Persoalan sengketa tanah menjadi pembahasan utama dalam rapat antara komisi II DPR dengan Menteri ATR/BPN. Dijelaskan, semestinya agar persoalan ini bisa terselesaikan maka secara praktek anatara nomenklatur tata ruang dan pertanahan tidak bisa dipisahkan.

Banyak Persoalan Tanah, Menteri ATR/ Kepala BPN : UU Pertanahan Bisa Menjadi Solusi
Rapat Kerja Komisi II dan Menteri ATR/Kepala BPN (fhoto : Istimewa)

MONITORDAY.COM - Persoalan sengketa tanah menjadi pembahasan utama dalam rapat antara komisi II DPR dengan Menteri ATR/BPN.

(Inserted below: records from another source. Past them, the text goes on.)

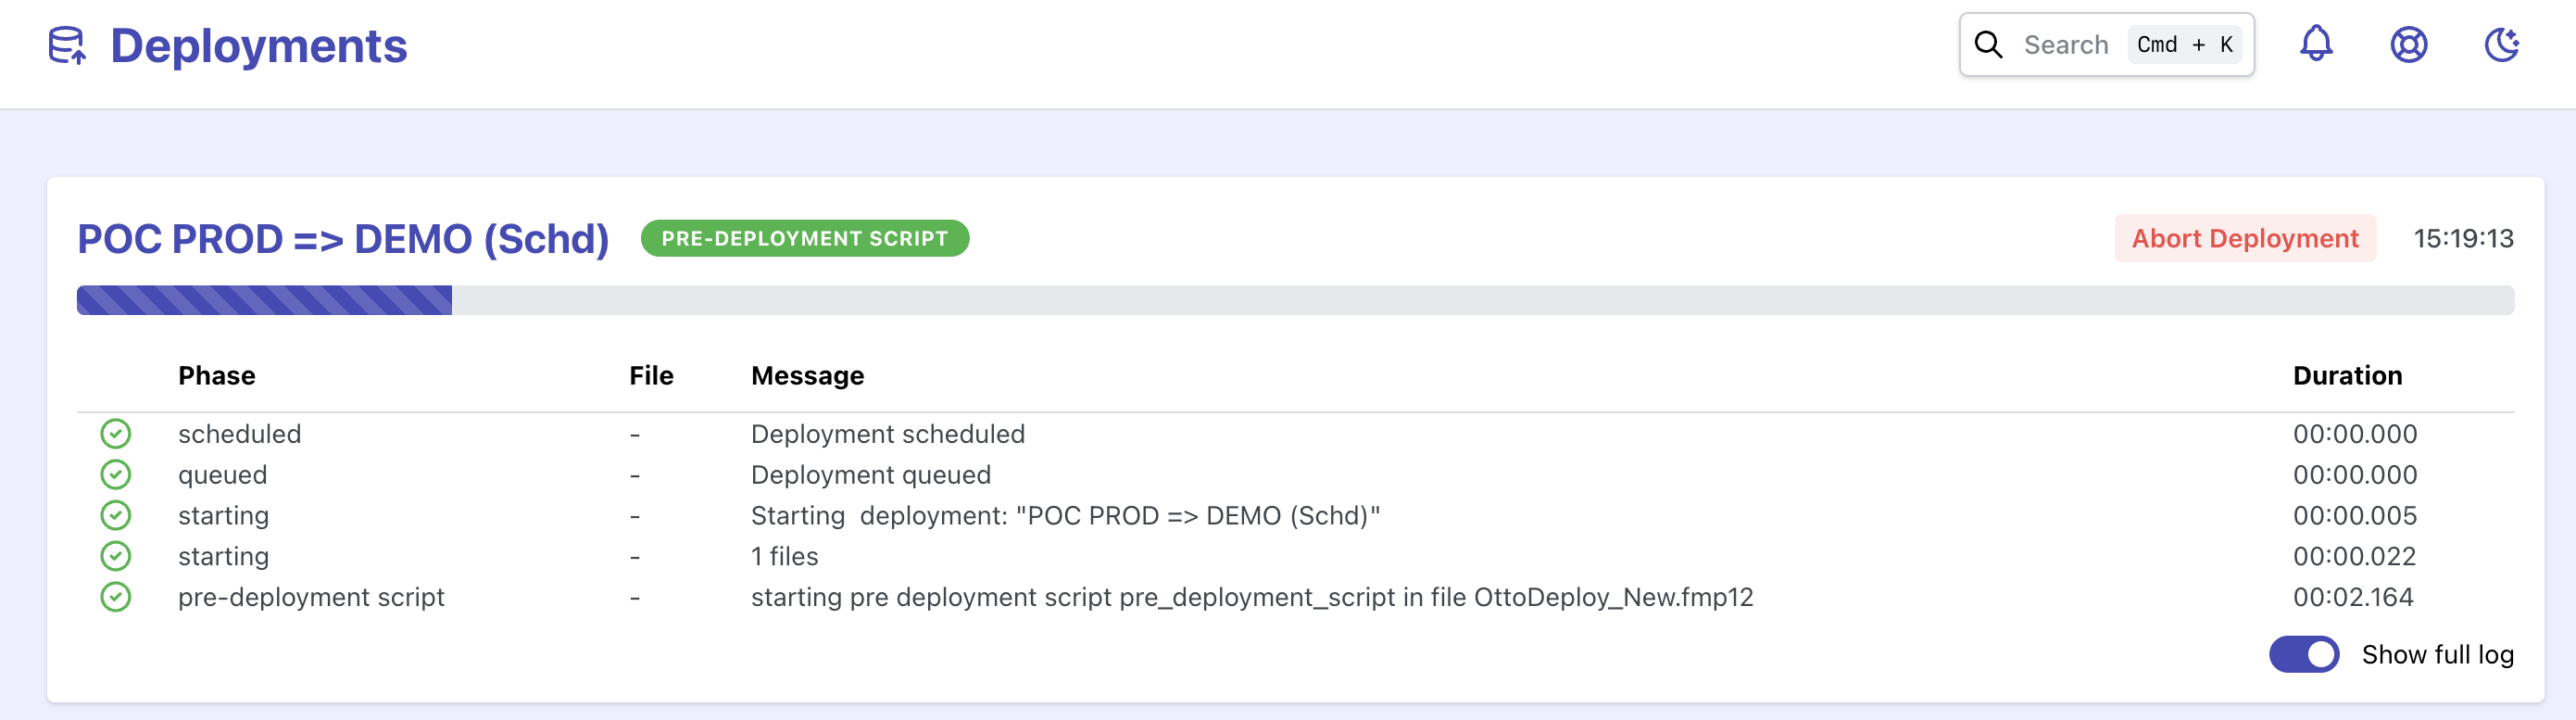The image size is (2576, 720).
Task: Click the Abort Deployment button
Action: click(x=2244, y=239)
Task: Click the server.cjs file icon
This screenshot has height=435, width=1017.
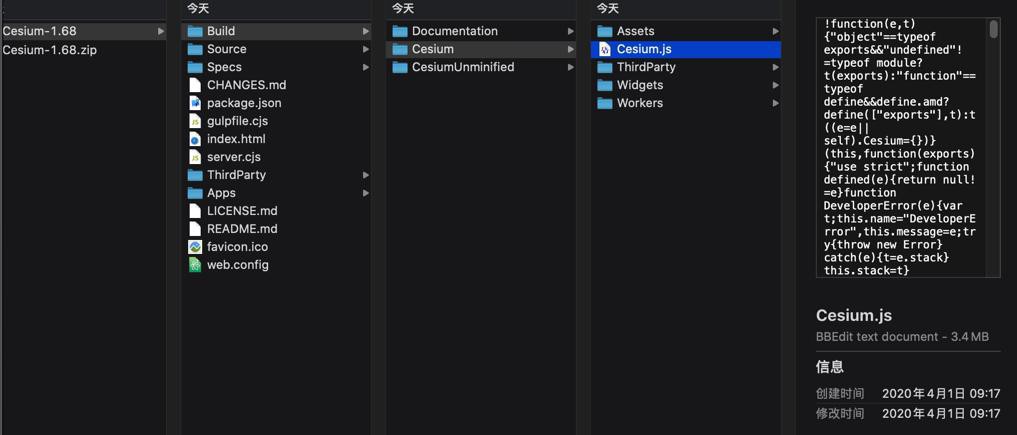Action: [195, 157]
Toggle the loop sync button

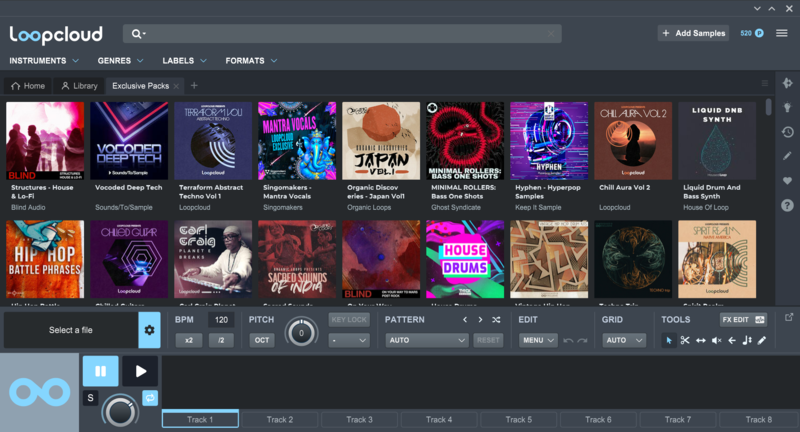[x=150, y=398]
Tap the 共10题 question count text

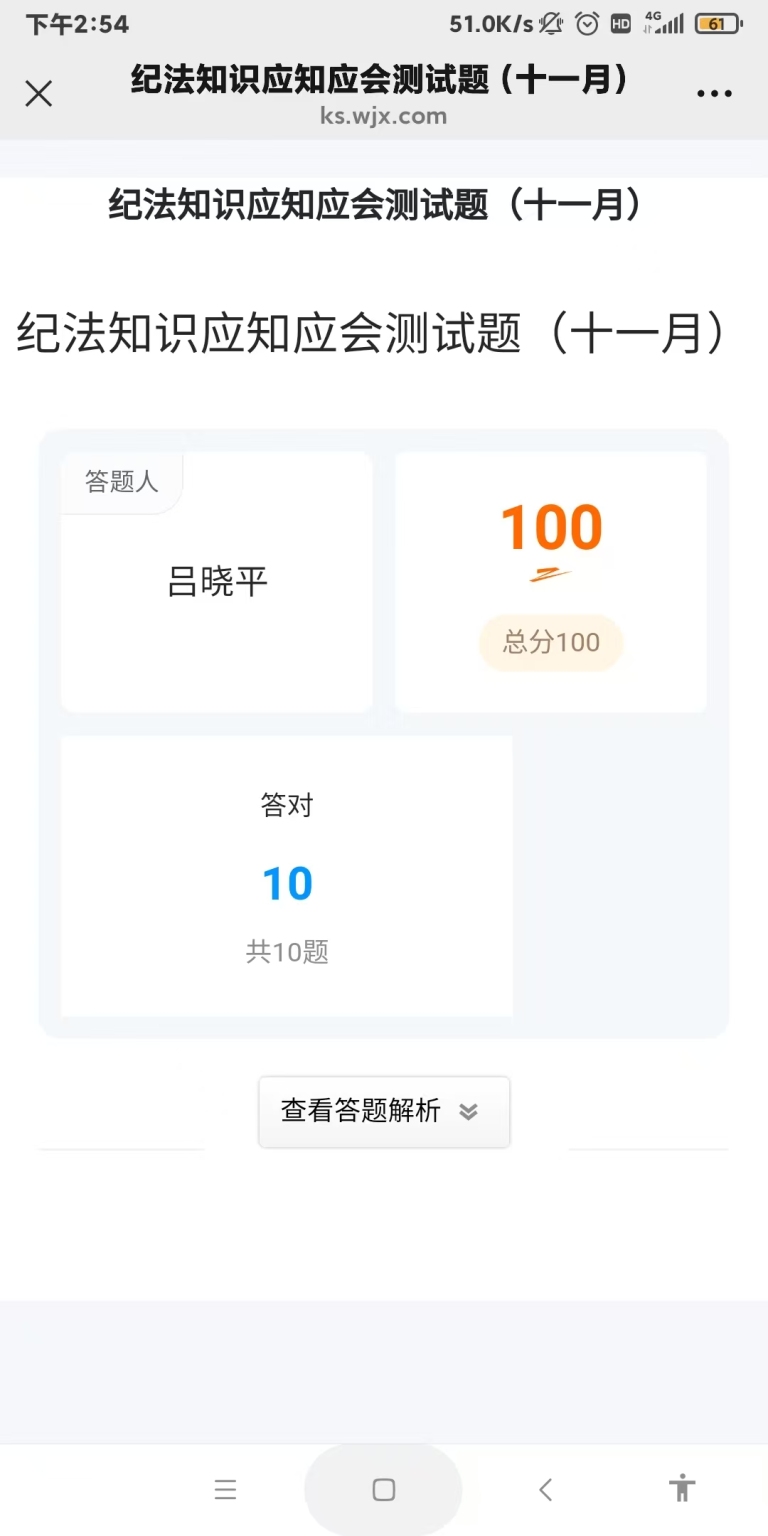point(287,952)
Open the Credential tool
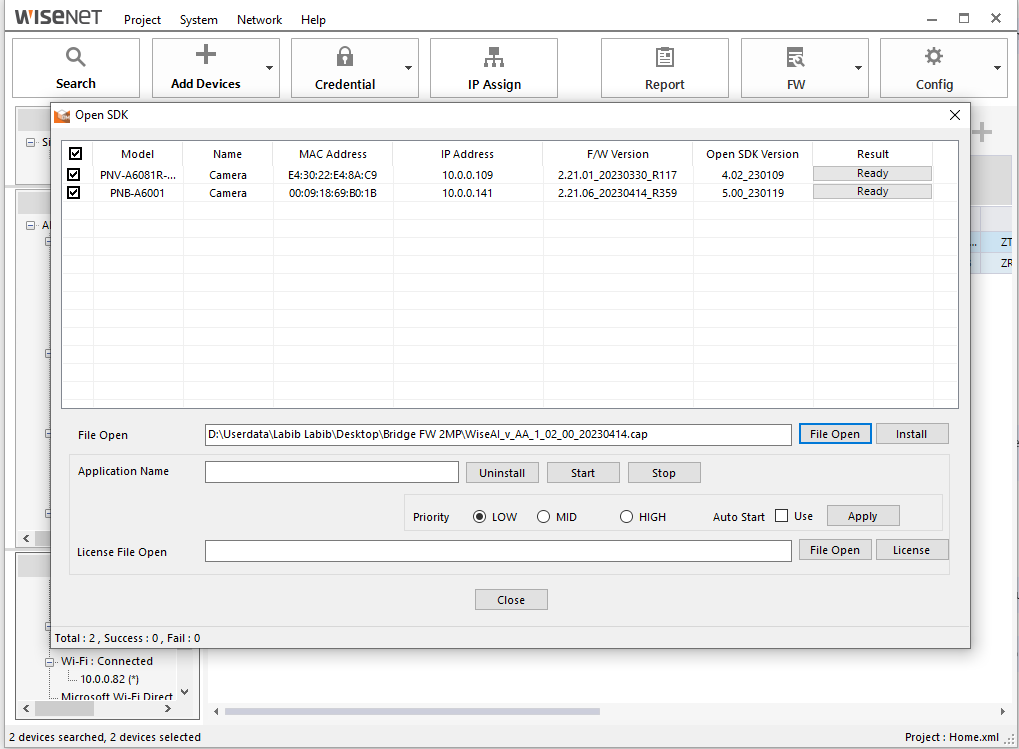This screenshot has height=749, width=1019. tap(345, 67)
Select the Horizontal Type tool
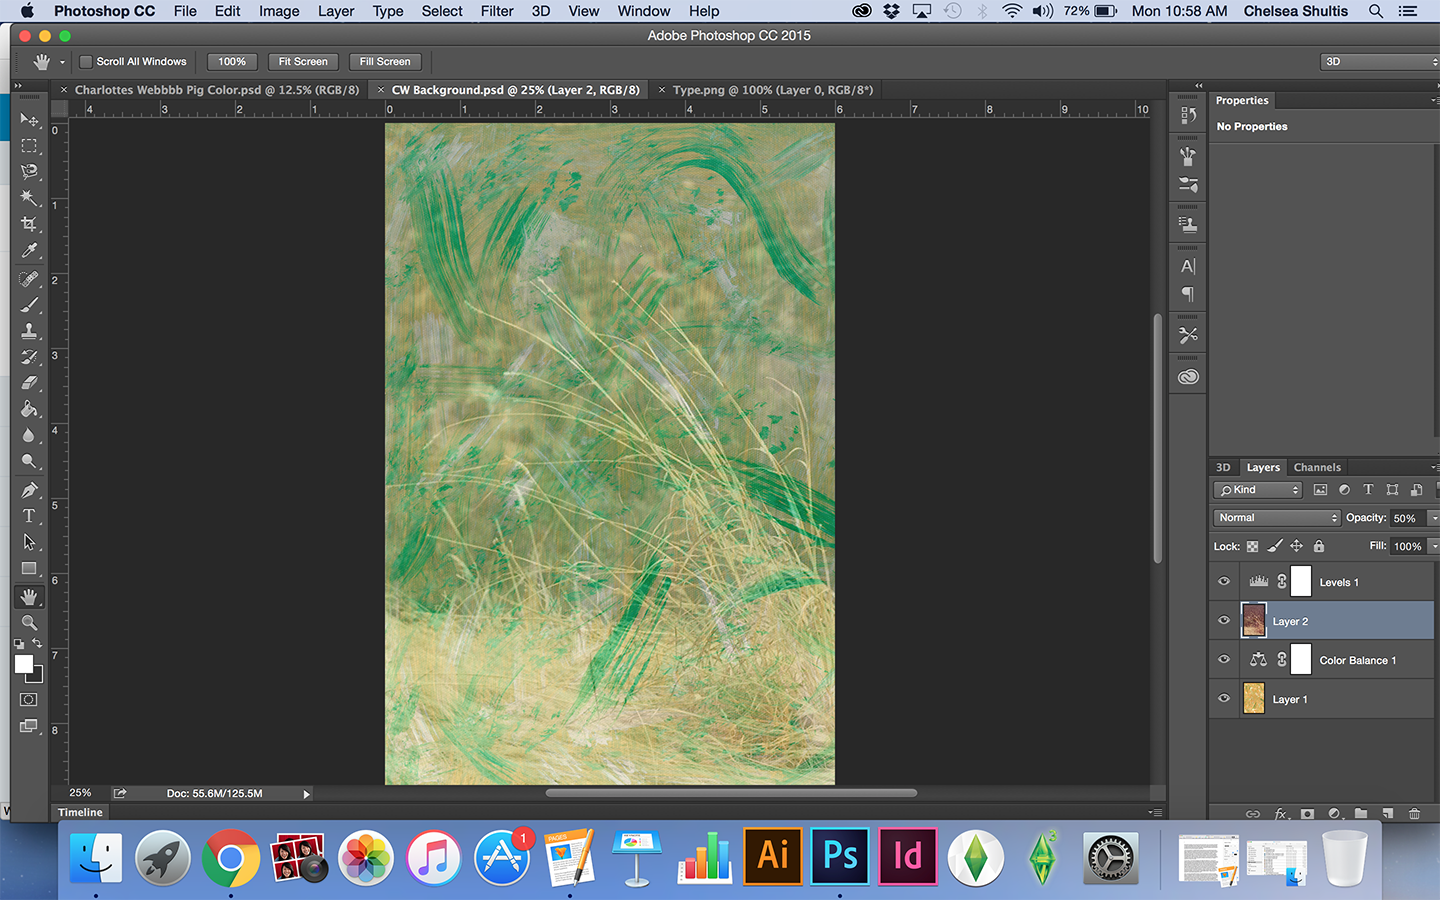 pos(29,516)
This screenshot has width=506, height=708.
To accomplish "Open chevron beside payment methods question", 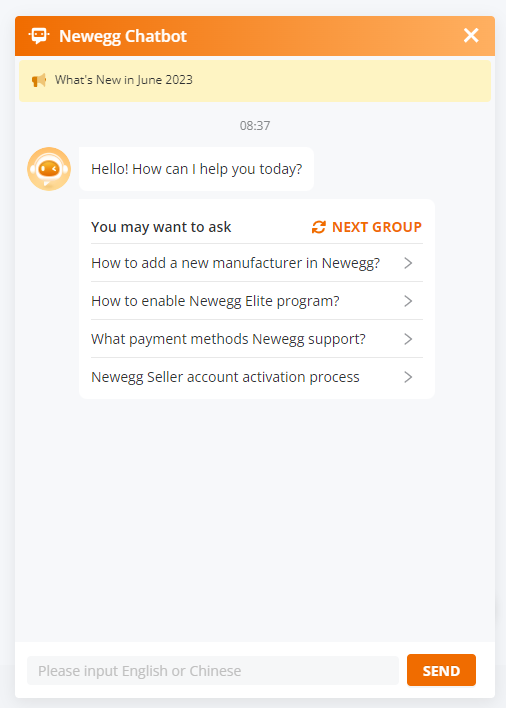I will pos(408,339).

Dijelaskan, semestinya agar persoalan ini bisa terselesaikan maka secara praktek anatara nomenklatur tata ruang dan pertanahan tidak bisa dipisahkan.

Hal ini disampaikan oleh Wakil Pimpinan Komisi II Herman Khaeron saat membuka rapat di Komplek DPR, Senin (1/10/2018).

"Semakin mahal dan tingginya tanah dan pembagian penguasaan tanah tidak berimbang terkadang di sana menimbulkan konflik. Dimana masyarakat yang terkadang tidak perkasa memenangkan haknya dalam konflik pertanahan," ujar politisi demokrat itu.

Maka diharapkan agar bisa memberikan keputusan terkait konflik ini diperlukan legacy atau perundang-undangan tanah yang baku.

Terkait dengan sengketa tanah, Menteri ATR / Kepala BPN Sofyan Djalil mengakui bahwa keberadaan UU Pokok-pokok Agraria yang berlaku sejak 1960 itu sangat bersifat general dan ad hoc.

"Memang UU ini pokok, namun secara implementasinya tidak keluar. Sehingga banyak keputusan persoalan tanah ini melalui keppres, keputusan kepala BPN, peraturan Mendagri atau peraturan Menteri Agraria yang secara pendekatan sangat bersifat adhoc," jelasnya.

Dengan adanya rencana Pemerintah Jokowi-JK saat ini untuk mengeluarkan UU Pertanahan diharapkan mampu menyelesaikan sengketa tanah di berbagai wilayah.

"Dengan bersifat adhoc inilah, maka sangat sulit untuk menyelesaikan persoalan tanah sejak 1960 hingga 2018. Maka dengan kehadiran UU ini bisa menyelesaikan sengketa ini secara tuntas dan sistematik," terangnya.

Sofyan melanjutkan dalam menyelesaikan persoalan tanah, Pemerintah yang dalam hal ini diwakili oleh kementerian ATR/BPN memerlukan kepastian hukum. 

Semisal, Sofyan menjelaskan persoalan eigendom (kepemilikan mutlak) sudah berakhir sejak 1980 lalu dengan keluarnya keppres Presiden Soeharto saat itu. Akan tetapi, dalam prakteknya setelah Soeharto mangkat maka pengadilan tidak bisa memberlakukannya. 

"Maka sejak itu eigendom bergentayangan mencari surat tanah, girik mencari surat tanah. Inilah menjadi persoalan," selorohnya.

Selain itu, persoalan konversi tanah juga menjadi masalah tanah selanjutnya. Karena tanah ini bersifat konversi maka saat tanah tersebut dihuni oleh warga atau masyarakat tidak bisa mudah diselesaikan karena diatas tanah itu ada hak mereka yang menempati.

"Sehingga dengan adanya kepastian hukum salah satunya UU Pertanahan akan mudah untuk menentukan koordinat tanah yang jelas dan terdaftar dengan bukti sertifikat. Maka melalui program PTSL (percepatan proses sertifikasi tanah), saya yakin ini akan menjadi kebijakan pertanahan kedepannya," pungkasnya.

Perlu diketahui, Pemerintah Jokowi- JK menargetkan tahun ini UU Pertanahan bisa terselesaikan.